En Sicile et à Lampedusa, les centres d’accueil (les « hotspots ») sont plein à craquer. Au total, cent quinze mille migrants se trouvent sur le territoire italien dans des structures d’accueil ou en attente de rapatriement. Pourtant, ces chiffres sont bien inférieurs à ceux que d’autres gouvernements ont affronté dans le passé sans jamais déclarer l’état d’urgence. Ainsi en 2016, le gouvernement de Matteo Renzi a géré l’accueil de cent quatre vingt mille migrants. En 2017, son successeur Paolo Gentiloni verra débarquer cent vingt mille personnes. Seul l’exécutif de Silvio Berlusconi en 2011 avait déclaré l’état d’urgence au moment du printemps arabe lorsque soixante deux mille personnes sont arrivées en Italie. « Giorgia Meloni décrète l’état d’urgence parce qu’elle est incapable de gérer les arrivées », attaque Giuseppe Conte, du Mouvement 5 Etoiles, estimant que c’est aussi un écran de fumée pour détourner l’attention sur un faux problème alors que le gouvernement éprouve des difficultés à tenir ses promesses notamment sur la gestion économique et financière du pays.

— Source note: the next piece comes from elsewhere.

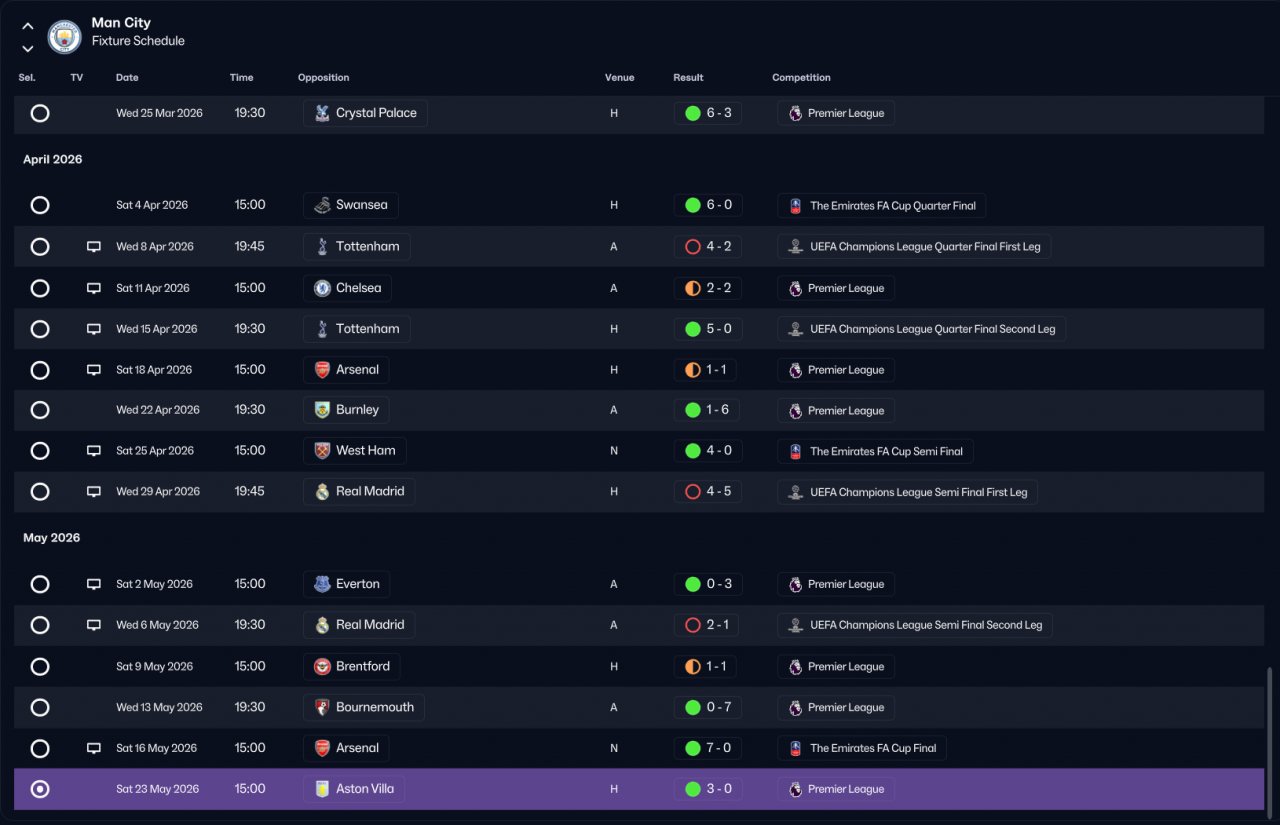Click the Aston Villa crest icon

(322, 789)
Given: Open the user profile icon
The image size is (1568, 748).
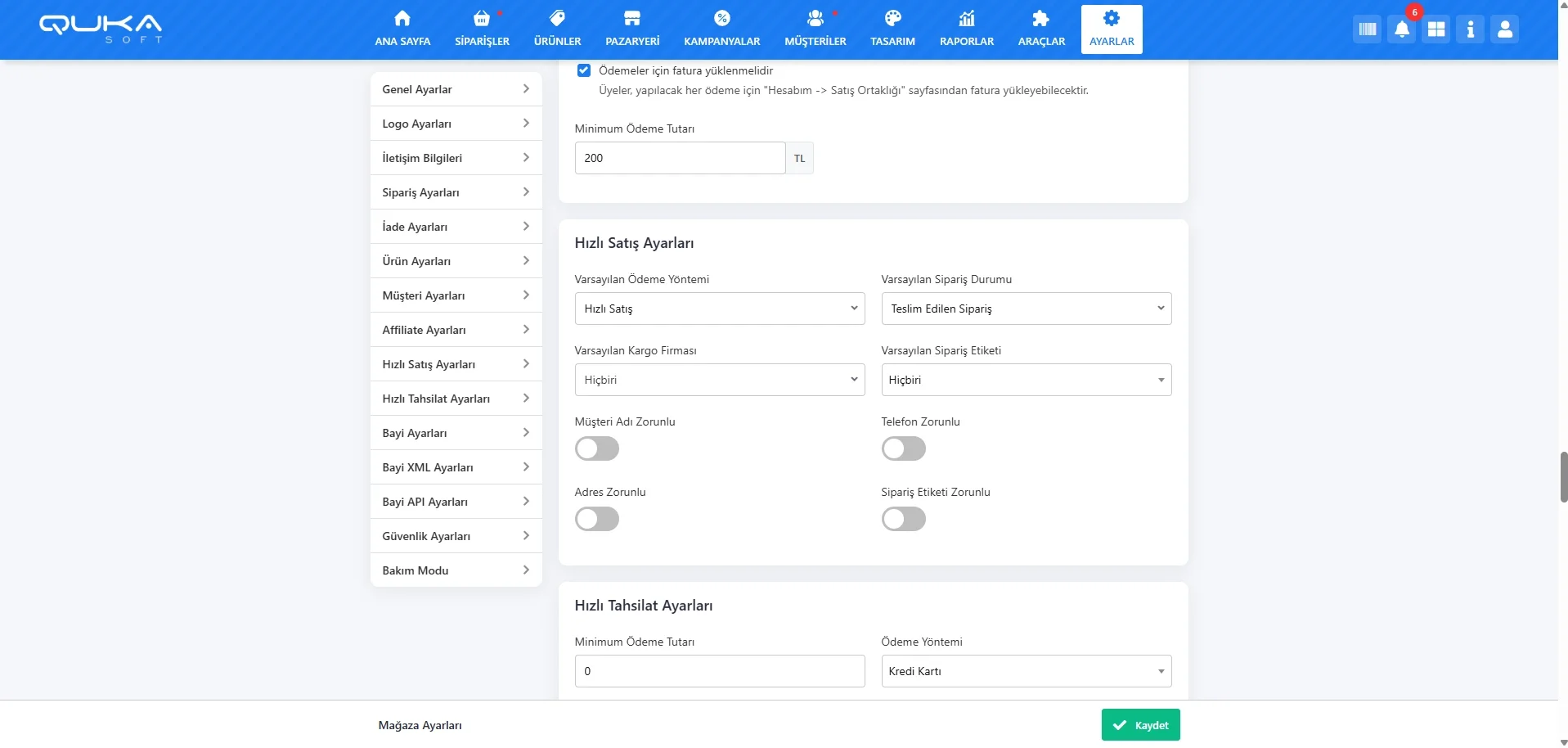Looking at the screenshot, I should click(1504, 30).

Migrants disembark from a ship in the Sicilian port of Catania, Wednesday, April 12, 2023. Italy's right-wing government has declared a state of emergency to help it cope with a surge in migrants arriving on the country's southern shores. Premier Giorgia Meloni and her Cabinet on Tuesday, decided to impose the emergency status for six months. (AP Photo/Salvatore Cavalli)

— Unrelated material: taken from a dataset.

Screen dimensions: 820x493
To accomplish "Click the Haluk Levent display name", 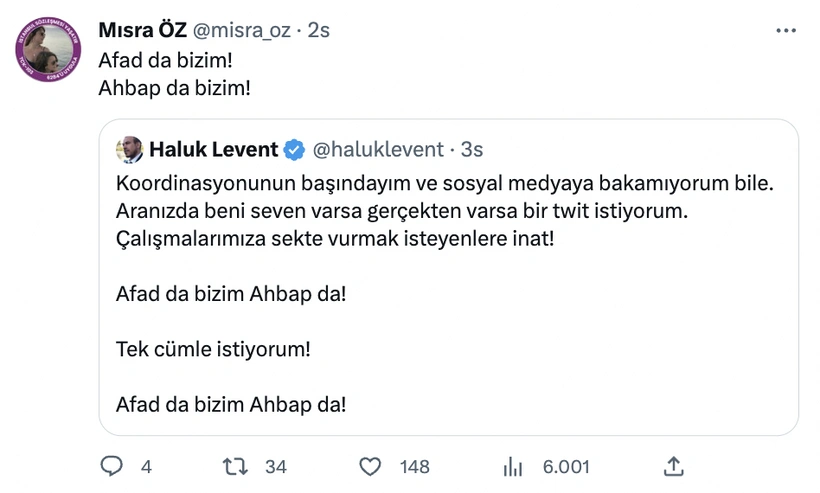I will click(214, 150).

Des migrants débarquent d’un bateau dans le port sicilien de Catane, mercredi 12 avril 2023. Le gouvernement italien de droite a décrété l’état d’urgence pour faire face à l’afflux de migrants sur les côtes du pays. (AP Photo/Salvatore Cavalli) ©AP

De la propagande à la réalité

Ces arrivées de milliers de demandeurs d’asile mettent clairement en difficulté le gouvernement de Giorgia Meloni qui avait fait de la politique migratoire le noyau de sa bataille politique lorsqu’elle était à l’opposition. Elle qui parlait de bloquer les ports, de limiter les départs, est désormais face à la réalité du pouvoir. Rentrée bredouille du dernier sommet européen, malgré l’oreille bienveillante d’Ursula Von der Leyen, Giorgia Meloni doit aussi gérer le turbulent Matteo Salvini qui se dit satisfait de l’instauration de l’état d’urgence en attendant que « l’Europe se réveille ! ». Paradoxalement les agriculteurs et les entreprises italiennes demandent au gouvernement de relâcher les mailles de la migration légale pour avoir plus de main-d’oeuvre à disposition, au risque de ne pas pouvoir assurer la récolte dans leur champs cet été. Une équation bien compliquée pour une coalition souverainiste qui a gagné en promettant de limiter les étrangers sur le sol italien.